No penúltimo parágrafo da conclusão de Uma breve história do tempo, talvez o mais bem-sucedido de todos os livros de divulgação científica já publicados, Stephen Hawking (1942-2018) rebaixa o pensamento filosófico, enquanto entroniza o método científico, nos seguintes termos:
"Até o momento, a maioria dos cientistas tem andado ocupada demais elaborando novas teorias para descrever o que o universo é para poder perguntar por quê. Em contrapartida, aqueles cujo ofício seria perguntar por quê, os filósofos, não foram capaze3s de acompanhar o avanço das teorias científicas. No século XVIII, eles consideravam a totalidade do conhecimento humano, incluindo a ciência, como seu campo de atuação e debatiam questões como se o universo teve um início. Entretanto, nos séculos XIX e XX, a ciência se tornou técnica e matemática demais para os filósofos, ou para qualquer um, com exceção de uns poucos especialistas. Os filósofos reduziram o escopo de seus questionamentos de tal maneira que Wittgenstein, o filósofo mais famoso do século XX, disse: “A única tarefa que resta à filosofia é a análise da linguagem.” Que vergonha para a grande tradição filosófica de Aristóteles a Kant!"

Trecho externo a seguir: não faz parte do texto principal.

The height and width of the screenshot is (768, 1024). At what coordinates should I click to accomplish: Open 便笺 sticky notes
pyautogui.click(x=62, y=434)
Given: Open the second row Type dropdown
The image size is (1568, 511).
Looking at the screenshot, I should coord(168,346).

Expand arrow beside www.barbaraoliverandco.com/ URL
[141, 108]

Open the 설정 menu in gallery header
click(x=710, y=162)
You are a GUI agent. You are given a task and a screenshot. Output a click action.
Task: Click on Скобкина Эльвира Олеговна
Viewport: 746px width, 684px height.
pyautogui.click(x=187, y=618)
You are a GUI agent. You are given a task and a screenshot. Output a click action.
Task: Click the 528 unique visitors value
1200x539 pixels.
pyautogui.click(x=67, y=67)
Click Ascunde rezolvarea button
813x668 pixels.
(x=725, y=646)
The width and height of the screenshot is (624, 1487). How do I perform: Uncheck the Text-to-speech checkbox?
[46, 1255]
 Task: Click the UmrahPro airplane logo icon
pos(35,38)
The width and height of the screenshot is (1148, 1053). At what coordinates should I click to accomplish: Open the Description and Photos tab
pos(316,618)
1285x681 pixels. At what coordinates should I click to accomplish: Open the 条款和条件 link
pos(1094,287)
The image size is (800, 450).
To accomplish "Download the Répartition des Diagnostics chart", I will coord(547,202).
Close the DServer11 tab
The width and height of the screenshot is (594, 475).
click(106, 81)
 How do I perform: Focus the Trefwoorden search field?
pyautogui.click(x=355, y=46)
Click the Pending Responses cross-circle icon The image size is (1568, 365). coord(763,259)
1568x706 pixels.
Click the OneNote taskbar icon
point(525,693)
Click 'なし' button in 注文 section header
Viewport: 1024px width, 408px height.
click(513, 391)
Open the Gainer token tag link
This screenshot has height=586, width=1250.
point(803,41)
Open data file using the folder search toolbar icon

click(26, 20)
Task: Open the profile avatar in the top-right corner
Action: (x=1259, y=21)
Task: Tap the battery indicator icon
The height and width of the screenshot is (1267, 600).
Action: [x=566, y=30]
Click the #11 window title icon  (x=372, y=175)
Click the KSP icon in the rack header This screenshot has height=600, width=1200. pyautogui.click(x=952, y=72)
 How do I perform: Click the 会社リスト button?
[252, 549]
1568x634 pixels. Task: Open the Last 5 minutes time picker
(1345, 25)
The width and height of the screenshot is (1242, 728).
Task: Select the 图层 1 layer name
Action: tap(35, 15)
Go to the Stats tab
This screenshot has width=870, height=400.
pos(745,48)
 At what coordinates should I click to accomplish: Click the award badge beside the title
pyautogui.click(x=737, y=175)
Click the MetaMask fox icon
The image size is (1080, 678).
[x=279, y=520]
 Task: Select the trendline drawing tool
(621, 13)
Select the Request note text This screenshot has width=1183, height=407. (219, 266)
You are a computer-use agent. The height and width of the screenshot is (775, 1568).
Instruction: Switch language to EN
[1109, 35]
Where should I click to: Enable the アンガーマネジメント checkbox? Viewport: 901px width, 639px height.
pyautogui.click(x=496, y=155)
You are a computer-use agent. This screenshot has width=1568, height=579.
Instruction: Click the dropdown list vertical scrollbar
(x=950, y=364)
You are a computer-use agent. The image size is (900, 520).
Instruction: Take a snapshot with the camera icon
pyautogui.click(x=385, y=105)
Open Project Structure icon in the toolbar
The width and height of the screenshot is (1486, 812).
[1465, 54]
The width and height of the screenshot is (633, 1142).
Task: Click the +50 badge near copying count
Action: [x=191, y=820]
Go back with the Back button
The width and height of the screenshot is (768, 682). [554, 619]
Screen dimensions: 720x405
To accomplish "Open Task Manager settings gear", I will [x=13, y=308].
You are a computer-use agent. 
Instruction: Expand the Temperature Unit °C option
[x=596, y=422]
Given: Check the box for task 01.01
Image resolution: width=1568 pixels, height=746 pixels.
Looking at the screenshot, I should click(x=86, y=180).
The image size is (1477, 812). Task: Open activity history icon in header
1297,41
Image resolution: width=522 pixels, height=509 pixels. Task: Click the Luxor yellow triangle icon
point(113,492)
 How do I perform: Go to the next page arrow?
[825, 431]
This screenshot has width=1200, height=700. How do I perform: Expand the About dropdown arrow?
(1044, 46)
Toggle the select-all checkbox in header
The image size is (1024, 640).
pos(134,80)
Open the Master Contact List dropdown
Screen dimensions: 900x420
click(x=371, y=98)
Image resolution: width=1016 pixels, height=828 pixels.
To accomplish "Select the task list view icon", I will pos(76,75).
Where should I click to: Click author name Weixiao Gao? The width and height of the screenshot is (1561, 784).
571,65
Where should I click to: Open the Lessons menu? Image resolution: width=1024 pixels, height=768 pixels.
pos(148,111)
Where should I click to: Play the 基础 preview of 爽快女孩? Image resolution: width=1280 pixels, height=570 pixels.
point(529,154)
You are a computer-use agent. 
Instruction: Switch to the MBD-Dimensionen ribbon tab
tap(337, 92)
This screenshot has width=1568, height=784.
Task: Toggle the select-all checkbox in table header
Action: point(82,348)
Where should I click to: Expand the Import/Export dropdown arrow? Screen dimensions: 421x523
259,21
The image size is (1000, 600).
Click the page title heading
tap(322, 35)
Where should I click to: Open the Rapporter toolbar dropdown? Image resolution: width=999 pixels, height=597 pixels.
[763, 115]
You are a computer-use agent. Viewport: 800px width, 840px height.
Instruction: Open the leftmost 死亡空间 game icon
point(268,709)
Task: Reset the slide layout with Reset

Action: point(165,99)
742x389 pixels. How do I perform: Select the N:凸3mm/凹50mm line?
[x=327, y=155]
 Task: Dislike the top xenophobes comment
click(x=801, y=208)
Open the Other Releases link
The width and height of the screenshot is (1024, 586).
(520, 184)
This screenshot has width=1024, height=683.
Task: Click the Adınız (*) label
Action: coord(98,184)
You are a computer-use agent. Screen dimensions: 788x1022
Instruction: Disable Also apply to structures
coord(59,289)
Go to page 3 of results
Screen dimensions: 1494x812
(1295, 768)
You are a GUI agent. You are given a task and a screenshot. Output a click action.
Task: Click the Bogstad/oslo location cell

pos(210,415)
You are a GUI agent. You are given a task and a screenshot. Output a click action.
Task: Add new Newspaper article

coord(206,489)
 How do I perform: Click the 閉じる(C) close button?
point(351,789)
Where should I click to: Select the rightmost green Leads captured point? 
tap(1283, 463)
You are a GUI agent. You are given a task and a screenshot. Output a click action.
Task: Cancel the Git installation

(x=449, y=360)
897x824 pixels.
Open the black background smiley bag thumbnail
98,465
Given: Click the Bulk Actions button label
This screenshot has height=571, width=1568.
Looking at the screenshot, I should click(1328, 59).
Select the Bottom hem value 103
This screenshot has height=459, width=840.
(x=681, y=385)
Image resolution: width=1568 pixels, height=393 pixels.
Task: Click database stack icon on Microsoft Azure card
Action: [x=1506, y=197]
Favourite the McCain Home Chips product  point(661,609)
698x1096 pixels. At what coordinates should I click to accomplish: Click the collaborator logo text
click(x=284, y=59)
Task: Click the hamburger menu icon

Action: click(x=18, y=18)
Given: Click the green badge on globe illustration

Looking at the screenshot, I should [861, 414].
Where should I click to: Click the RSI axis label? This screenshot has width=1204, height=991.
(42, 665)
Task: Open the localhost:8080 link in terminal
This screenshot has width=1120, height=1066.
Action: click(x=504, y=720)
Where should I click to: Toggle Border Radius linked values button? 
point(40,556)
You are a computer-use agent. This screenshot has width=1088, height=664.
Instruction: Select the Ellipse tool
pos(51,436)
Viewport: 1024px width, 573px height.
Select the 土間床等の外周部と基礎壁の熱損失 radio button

Que prepotência! É de fazer qualquer leitor minimamente sensível e atento que, com razão, tira o chapéu para o renomado físico (enquanto gênio de seu campo de conhecimento), colocá-lo de volta sobre a cabeleira (se houver) e questionar a atitude que poderia ter sido evitada.
Primeiro, e menos significativamente: entre tantos nomes, será mesmo Ludwig Wittgenstein (1889-1951) o filósofo mais famoso do século XX? O alemão Martin Heidegger (1889-1976), por exemplo (e lembrando apenas um nome), não seria tanto quanto ou mais famoso que o austríaco elogiado por Hawking? Heidegger que, aliás, é, atualmente, reconhecido como um dos principais problematizadores da questão do tempo no campo da filosofia – assunto também de Hawking, pelo viés da ciência. Talvez o embaraço que os não-especialistas (entre eles os filósofos) enfrentam ao ler as obras densamente matematizadas dos físicos do século XX, na busca de entender o que é o tempo, atinja os físicos (inclusive Hawking, provavelmente) que busquem o mesmo no altamente complexo pensamento metafísico de Heidegger.
Segundo: não há originalidade no ataque de Hawking aos filósofos e seus métodos. No dia 6 de abril de 1922, na França, a convite Sociedade Francesa de Filosofia, um Albert Einstein (1879-1955) já famoso e com vinte anos a menos que Henri Bergson (1859-1941), também amplamente reconhecido, já recusara aprofundar as diferenças de tratamento ao tempo que havia entre eles, afirmando, sem mais detida análise, que o tempo é uma ilusão da subjetividade: o que existe é o espaço-tempo. Não bastou que na segunda edição de seu Duração e simultaneidade (em que se detém na análise da teoria de Einstein, com o reconhecimento deste de que a entendera) Bergson se explicasse, para fazer verem que Édouard Le Roy (1870-1954) tinha razão, na ocasião, ao afirmar que “Concretamente, parece-me que o problema do tempo não é o mesmo para Einstein e Bergson.”
Por mais evidente que possa ser que a ciência, sozinha, não tem como esgotar a problemática do tempo, assim com esta impossibilidade alcança também a filosofia, desde o advento da teoria da relatividade a interpretação corrente é a de que a ciência enterrou a filosofia ao agarrar-se à objetividade (aliás tantas vezes apontada como inatingível até mesmo por cientistas), enquanto aquela segue “tergiversando” sobre o terreno escorregadio da subjetividade, das explicações ancoradas em métodos duvidosos ou na falta deles.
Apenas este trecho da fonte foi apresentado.